* [JOB]: In the material below, reproduce the stretch from the line containing "This screenshot has height=563, width=1000." through the line containing "Action: tap(851, 15)", replacing "refresh" with "reload" and leaving everything else unchanged. Give only those lines.

* [PROVIDED ENTRIES]:
╔══
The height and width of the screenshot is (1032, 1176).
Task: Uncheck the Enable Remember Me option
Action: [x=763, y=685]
╚══
╔══
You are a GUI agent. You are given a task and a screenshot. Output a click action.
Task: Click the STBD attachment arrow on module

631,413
╚══
╔══
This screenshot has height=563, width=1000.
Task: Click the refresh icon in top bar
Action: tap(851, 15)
╚══
* [SOLVED EXERCISE]:
This screenshot has height=563, width=1000.
Task: Click the reload icon in top bar
Action: tap(851, 15)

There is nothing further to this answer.